What is needed: Copy the records below exactly, from the line containing "Viewport: 384px width, 297px height." through the last line, and leave out every picture.

(Stored data)
● ● ● ●

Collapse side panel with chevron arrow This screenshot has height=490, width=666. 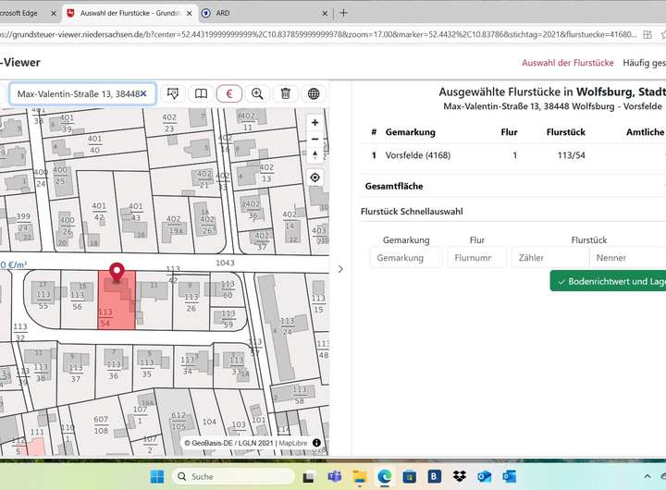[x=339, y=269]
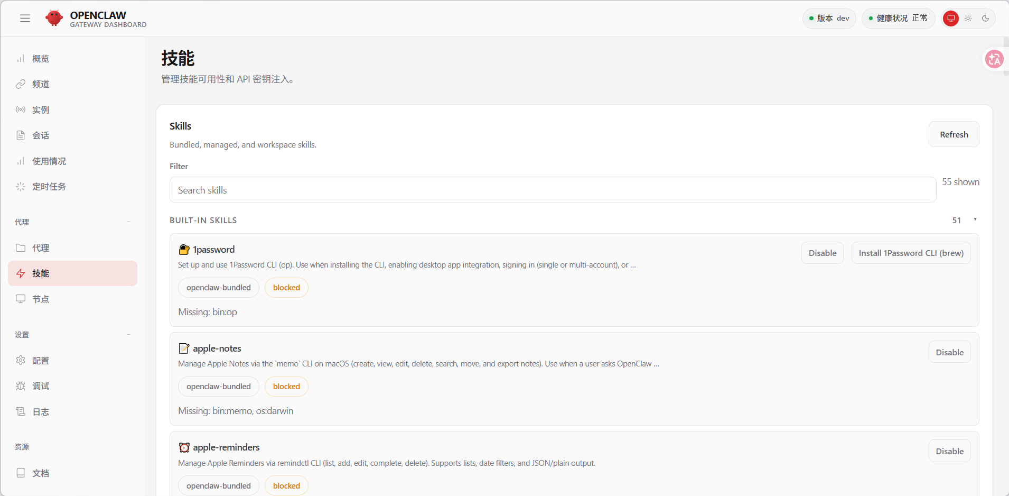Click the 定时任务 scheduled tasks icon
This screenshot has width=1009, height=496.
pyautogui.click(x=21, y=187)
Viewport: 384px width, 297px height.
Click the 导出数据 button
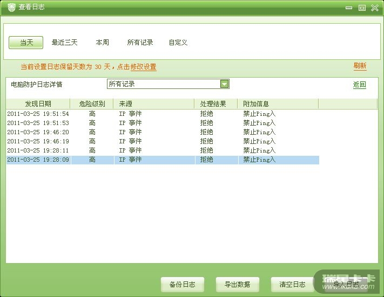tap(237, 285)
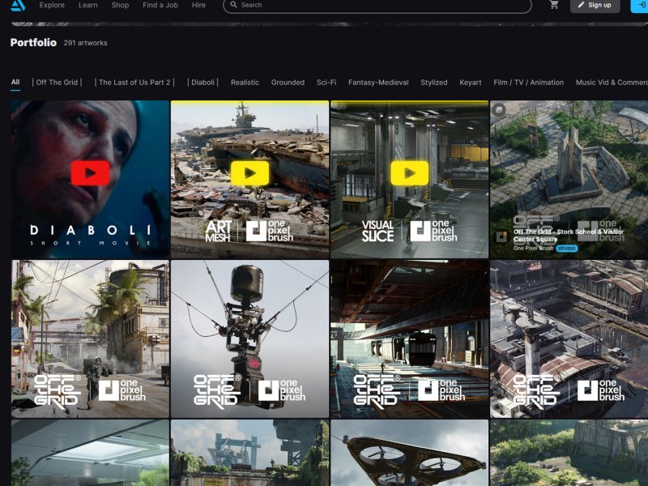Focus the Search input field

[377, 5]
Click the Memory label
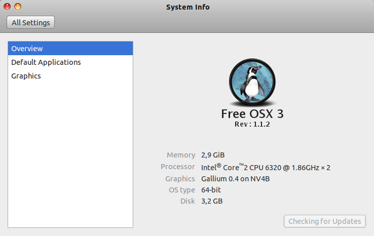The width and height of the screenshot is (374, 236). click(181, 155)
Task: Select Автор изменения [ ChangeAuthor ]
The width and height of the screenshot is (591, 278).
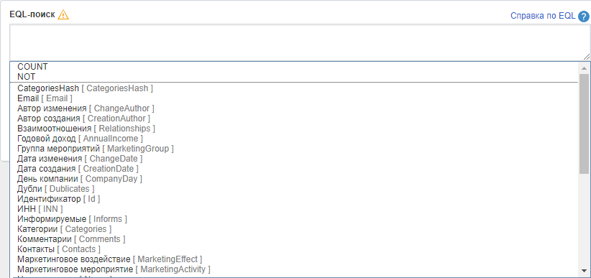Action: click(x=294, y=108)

● ● ● ●

Task result:
Viewport: 384px width, 297px height.
Click the 导出数据 button
tap(237, 285)
Focus the Search input field

[377, 5]
Click the Memory label
The width and height of the screenshot is (374, 236). click(181, 155)
Task: Select Автор изменения [ ChangeAuthor ]
The width and height of the screenshot is (591, 278).
Action: click(x=294, y=108)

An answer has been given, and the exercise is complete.